Sonya Santos

Los banquetes de Enrique VIII

Una de las delicias más curiosas era la cola de castor a la parrilla, popular especialmente los viernes cuando la tradición cristiana prohibía el consumo de carne.

Enrique VIII, uno de los monarcas más icónicos de Inglaterra, no solo es recordado por sus múltiples matrimonios y su papel en la creación de la Iglesia Anglicana, sino también por su voraz apetito. Gobernó desde 1509 hasta su muerte en 1547. No escatimaba en la indulgencia culinaria, haciendo de los banquetes una muestra de poder, riqueza y excesos.

Los retratos de Enrique VIII suelen mostrar a un hombre robusto, reflejando su fuerte presencia física y su afición por la buena mesa. A lo largo de su vida presidió banquetes majestuosos y amplió el espacio de la cocina de su palacio en Hampton Court donde 200 cocineros preparaban comidas fastuosas de hasta 14 platos para cada uno los 600 miembros de la nobleza y servidores de la corona.

Uno de los elementos más impresionantes de la corte de Enrique VIII era la diversidad y exuberancia de los alimentos que se servían. Entre las carnes asadas más populares se encontraba el cerdo y el jabalí, símbolo de estatus y opulencia. En un año típico, las cocinas reales preparaban más de 14 mil animales grandes, lo que subrayaba la magnitud del consumo de carne. Asarla en lugar de hervirla, era un lujo reservado para los más ricos, ya que requería grandes cantidades de combustible y mano de obra.

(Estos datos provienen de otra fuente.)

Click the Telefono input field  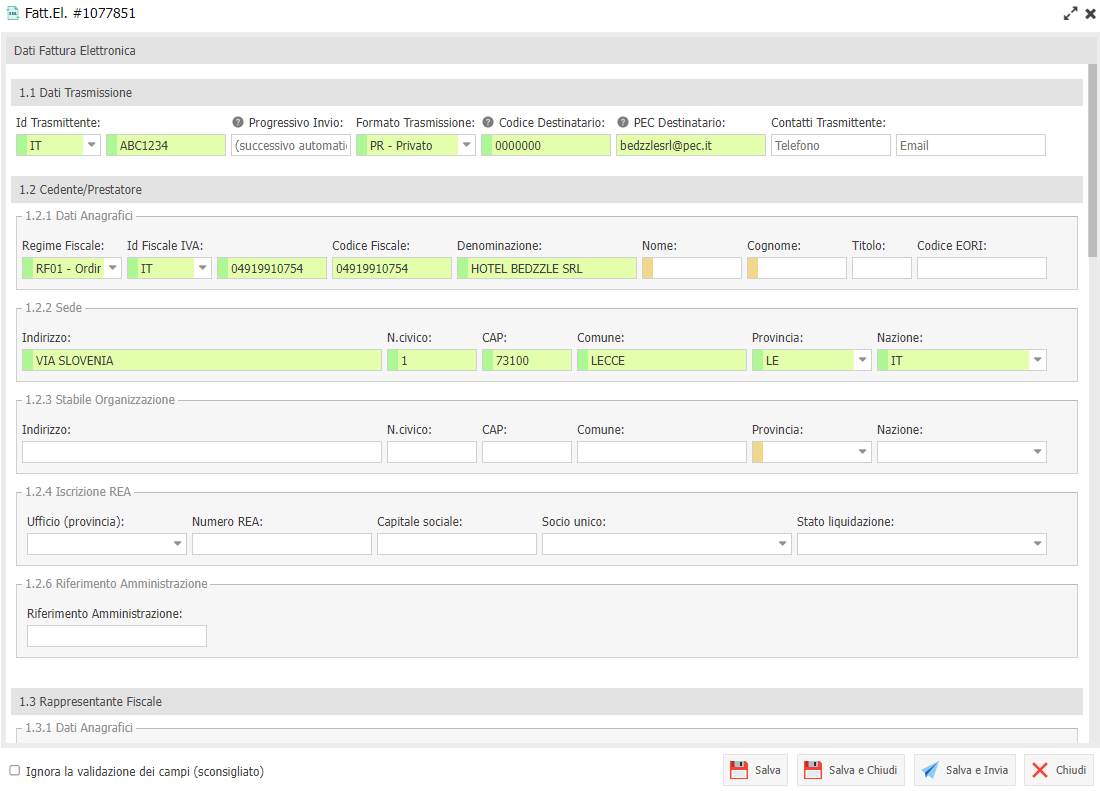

Una de las delicias más curiosas era la cola de castor a la parrilla, popular especialmente los viernes cuando la tradición cristiana prohibía el consumo de carne. Sorprendentemente, en la Edad Media, el castor era considerado un pez, lo que permitía disfrutar de este platillo durante las restricciones religiosas.

La suntuosidad de las comilonas de rey no se limitaba a las proteínas tradicionales. Entre los platos más extravagantes destacaba el pavo real asado, que se servía decorado con sus propias plumas y el pico dorado, simbolizando el lujo en la corte. También se ofrecían órganos internos de animales, como pulmones, ubres de vaca, morcillas, y una cabeza de jabalí adornada con laurel y romero, que servía como centro de mesa de las fiestas navideñas. Otro plato era la carne de ballena, común y barata, pero capaz de alimentar a cientos de personas.

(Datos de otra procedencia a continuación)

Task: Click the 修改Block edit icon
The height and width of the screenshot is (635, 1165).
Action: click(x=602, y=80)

El cisne mudo asado, reservado para ocasiones especiales, se presentaba con una corona de oro sobre la cabeza del ave. Hasta el día de hoy en Inglaterra, aunque ya está prohibido consumirlos, esta especie de cisnes tradicionalmente son considerados propiedad de la Corona, que, a diferencia de otras especies, emiten muy pocos sonidos o llamados. Sin embargo, pueden producir siseos si se sienten amenazados.

Las verduras eran un alimento poco consumido en la corte de Enrique VIII. Se consideraban comida de pobres y apenas representaban el 20 por ciento de la dieta del rey y sus invitados. Esto contrasta con la alimentación de los plebeyos de la época, quienes dependían en gran medida de las verduras, legumbres y cereales.

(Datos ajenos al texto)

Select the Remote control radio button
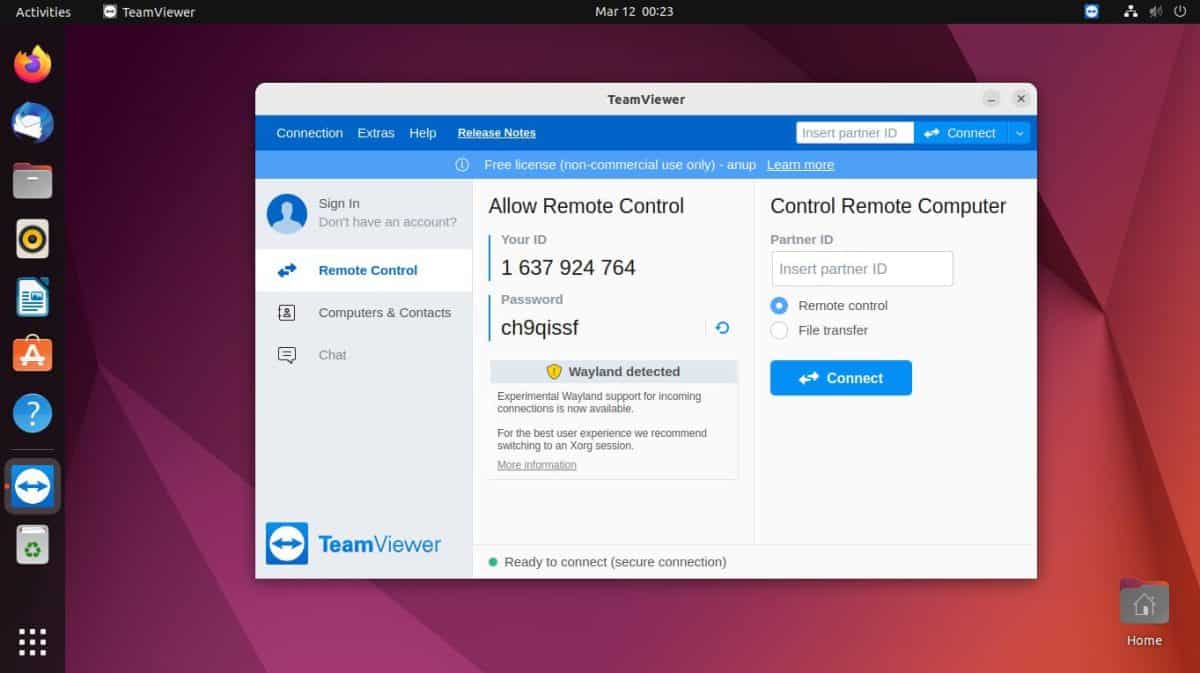This screenshot has width=1200, height=673. click(779, 306)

Aunque los postres no eran comunes en los banquetes Tudor, el rey tenía una debilidad por el mazapán, una pasta de almendras molidas, azúcar y claras de huevo. Existía la tradición del pastel de frutas especiado que era el protagonista de la Duodécima Noche, una festividad que se celebraba cada seis de enero, en el que se escondía un chícharo seco, y quien lo encontrara era coronado como ‘el rey del chícharo’, obteniendo el honor de ser tratado como un invitado especial por el resto de la noche.

No es de sorprender que los festines reales estuvieran acompañados por generosas cantidades de alcohol. En Hampton Court, se consumían anualmente más de 2.4 millones de litros de cerveza, y el vino con un consumo aproximado de 300 mil litros al año.

Era un gran amante de las frutas, especialmente de las fresas y cerezas, que las prefería crudas, la mayoría se comían cocidas en tartas o conservas. Las naranjas y limones, importadas y caras, también formaban parte de su dieta, y se sabe que en 1534 compró un colador especial solo para el jugo de naranja.

Enrique VIII llevó los placeres gastronómicos a un nivel nunca antes visto en Inglaterra. Sus banquetes no solo eran una muestra de supremacía y abundancia, sino también un reflejo de su personalidad extravagante y sus gustos refinados. A través de la comida, afirmaba su autoridad, su magnificencia y su lugar en la historia, dejando un legado tan amplio como su propia figura.